• Selected excerpt
Francis and Smith (2005) re-examine the persistence of accruals after distinguishing accruals based on whether the accrual is associated with past or next period’s cash flow and find that incorporating this distinction substantially reduces the previously documented differential persistence of accruals and cash flows.
Sloan (1996), Fairfield et al. (2003), and Richardson et al. (2005), among others, also disaggregate earnings into cash flow and components of change in accruals. These studies test whether the components have different levels of persistence with respect to future earnings and whether the different levels of persistence are fully reflected in current stock prices. That is, they focus on the accruals mispricing anomaly, not on what information accruals reflect about future cash flows, which is our focus.
Modeling the accruals as in Eq. (5) implicitly assumes that accruals reverse. For example, modeling \(SFP_{t}^{A}\) as \(CF_{t + 1}^{A} + v_{t}^{A} \,\) means that \(SFP_{t - 1}^{A} \,\) is reversed.
Effectively, we assume that investors see the history of the firm’s statements of financial position, \(Cash_{\tau } , \, SFP_{\tau }^{A} ,{\text{ and }}SFP_{\tau }^{B}\); statements of cash flows, \(CFO_{\tau }\); and the economic factors, \(\theta_{\tau }\). Given this information, operating earnings, \(OPEARN_{\tau }\), is redundant.

• Data extract
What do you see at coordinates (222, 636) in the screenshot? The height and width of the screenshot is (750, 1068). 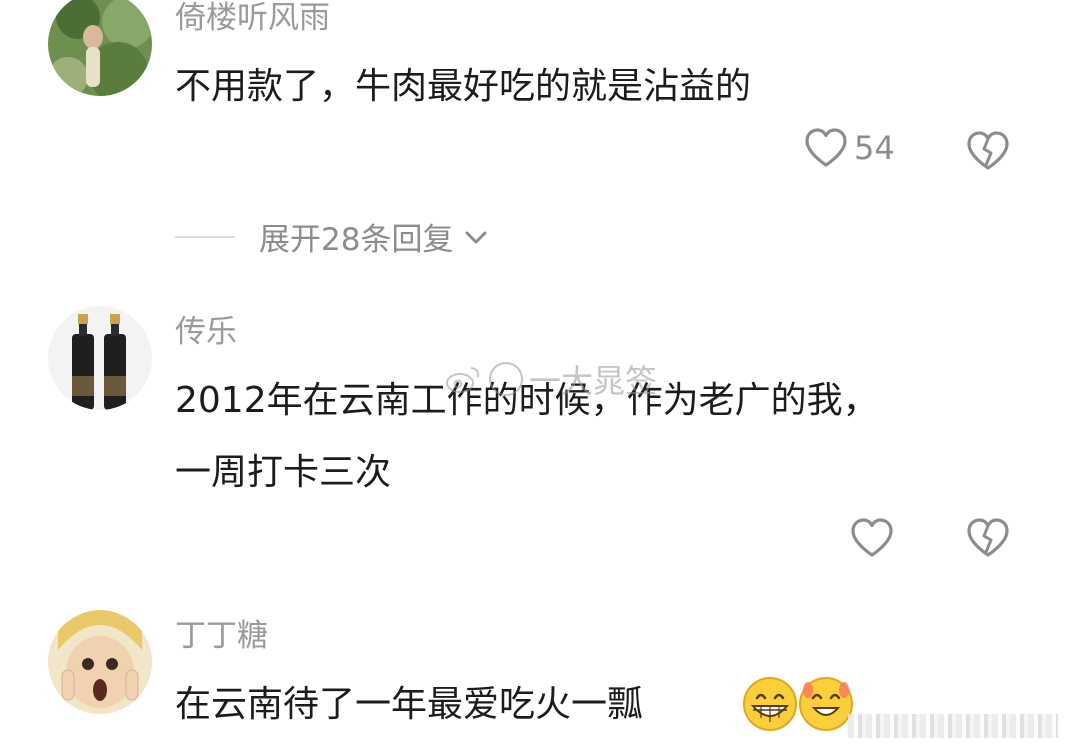 I see `username: 丁丁糖` at bounding box center [222, 636].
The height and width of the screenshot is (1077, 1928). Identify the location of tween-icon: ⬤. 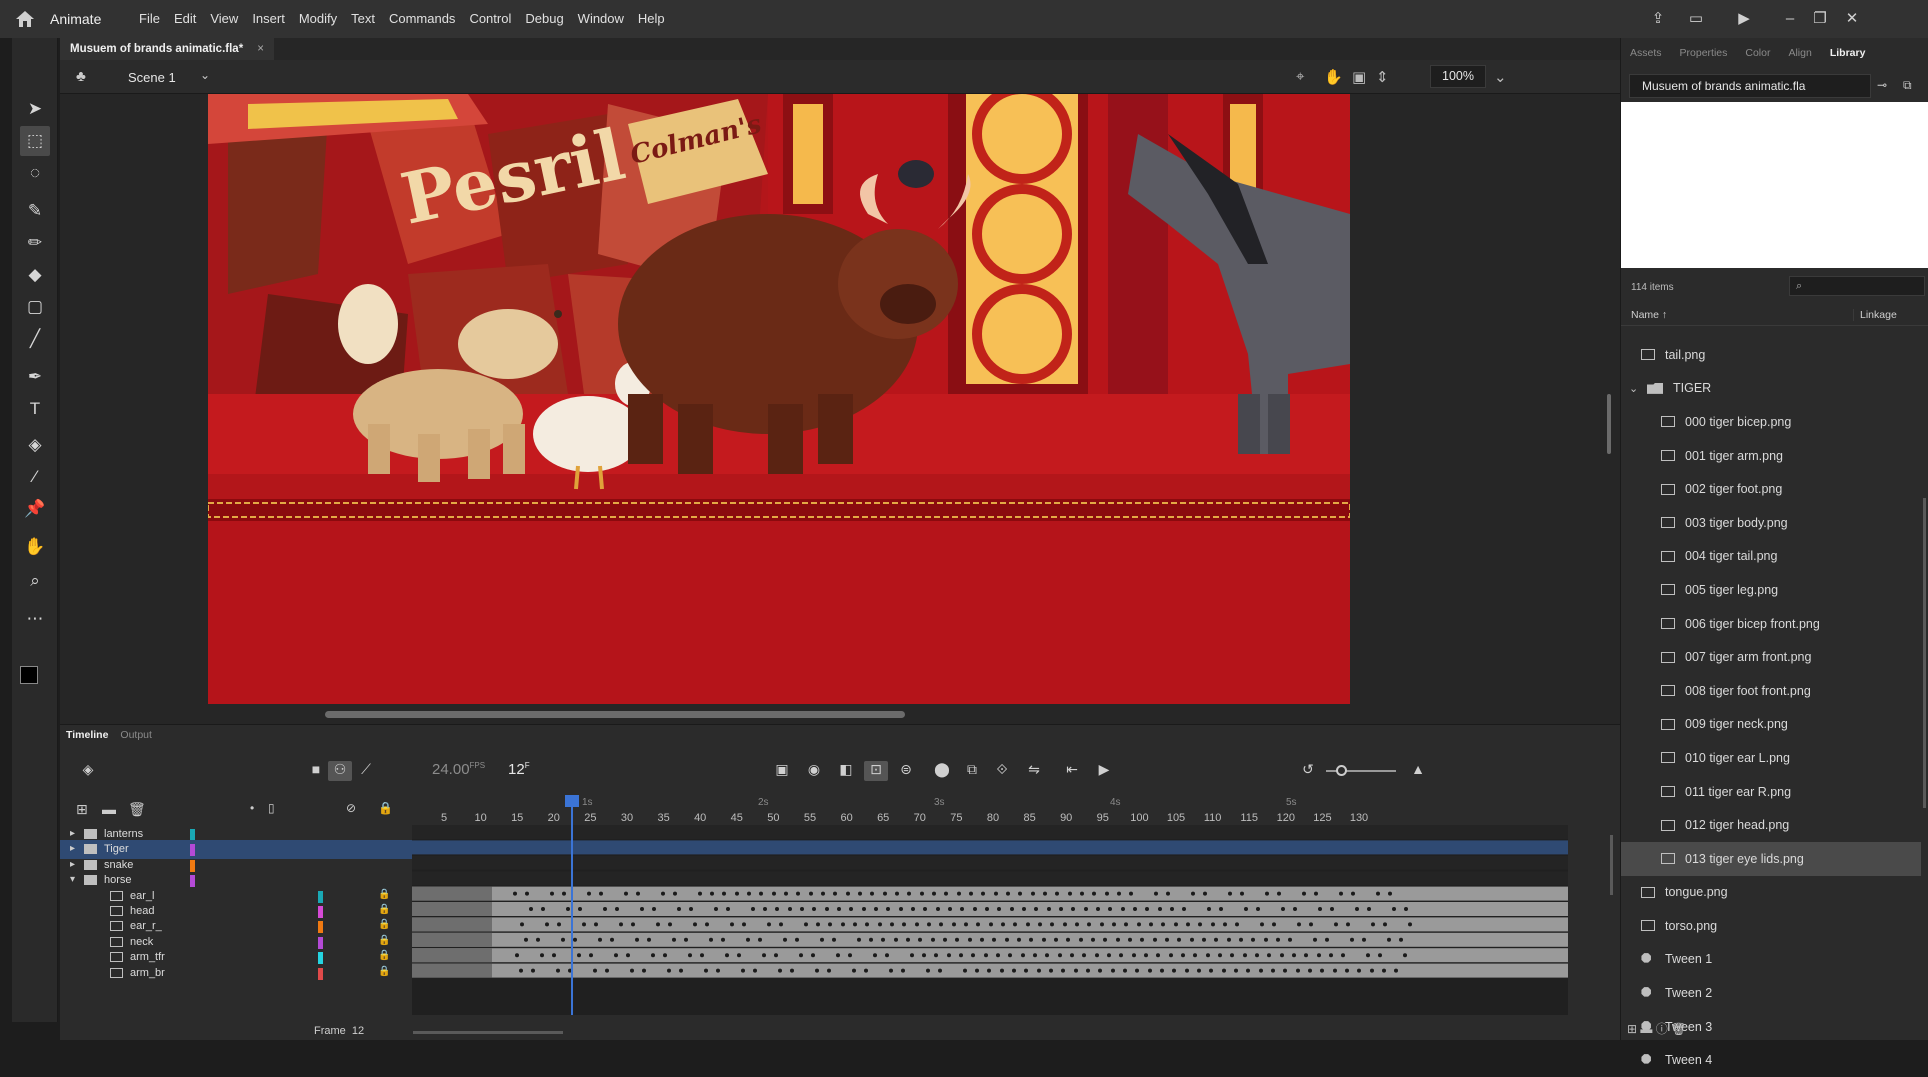
(942, 771).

• Using the information
(a) Please reproduce the accruals excerpt between "Francis and Smith" and "is our focus.", inclusive.
(b) Carry the accruals excerpt forward from its last sentence.

• Expected responses
(a)
Francis and Smith (2005) re-examine the persistence of accruals after distinguishing accruals based on whether the accrual is associated with past or next period’s cash flow and find that incorporating this distinction substantially reduces the previously documented differential persistence of accruals and cash flows.
Sloan (1996), Fairfield et al. (2003), and Richardson et al. (2005), among others, also disaggregate earnings into cash flow and components of change in accruals. These studies test whether the components have different levels of persistence with respect to future earnings and whether the different levels of persistence are fully reflected in current stock prices. That is, they focus on the accruals mispricing anomaly, not on what information accruals reflect about future cash flows, which is our focus.

(b)
Our model implicitly assumes that cash flow from operations does not include interest earned or paid on the beginning cash balance. This results in \(CFO_{t}\) playing a role similar to that of abnormal earnings in Ohlson (1995). More generally, our model assumptions are consistent with those of Ohlson (1995). For example, like the Ohlson (1995) model, ours assumes the dividend displacement property and thus dividends have no informational role for investors’ valuation decisions, even though Clubb (2013) shows that this property is not necessary in the Ohlson (1995) framework.
Because the period t accounting amounts reflect the firm’s information about \(e_{t + 1}^{A}\), \(\text{E}_{t} (e_{t + 1}^{A} )\) conditional on that information likely differs from zero, and thus \(\text{E}_{t} (e_{t + 1}^{A} )\) appears in the valuation expression in Eq. (6). The other two transitory components—\(e_{t + 1}^{B}\) and \(e_{t + 1}^{C}\) —retain their unconditional expectation of zero and therefore do not appear in the valuation expression. The period t accounting amounts also reflect the firm’s information about \(\theta_{t + 1}\) beyond its unconditional expectation of \(\gamma \theta_{t}\) that is known to investors, i.e., information about \(\varepsilon_{t + 1}\).
Using receivables as an illustration, the beginning balance of receivables, \(SFP_{t - 1}^{A}\), provides information that helps investors remove the effect of cash received from customers, \(CF_{t}^{A}\), from the current period’s cash flow from operations, \(CFO_{t}\). Removing this effect makes the adjusted \(CFO_{t}\) a more precise information variable for forecasting next period’s economic factor.
Again using receivables as an illustration, the ending balance of receivables, \(SFP_{t}^{A}\), which is net of the firm’s estimate of uncollectible amounts, provides information about the component of next period’s CF A cash flow that is unrelated to the economic factor, i.e., \(e_{t + 1}^{A}\). For example, although the period t economic factor would generate revenue in t and cash flow in t + 1 for the amount of the related gross receivable, an estimated uncollectible amount would affect t + 1 cash flow but could be unrelated to t + 1’s economic factor.
The negative sign for β 3 reflects its role as removing some measurement error with respect to forecasting \(\theta_{t + 1}\).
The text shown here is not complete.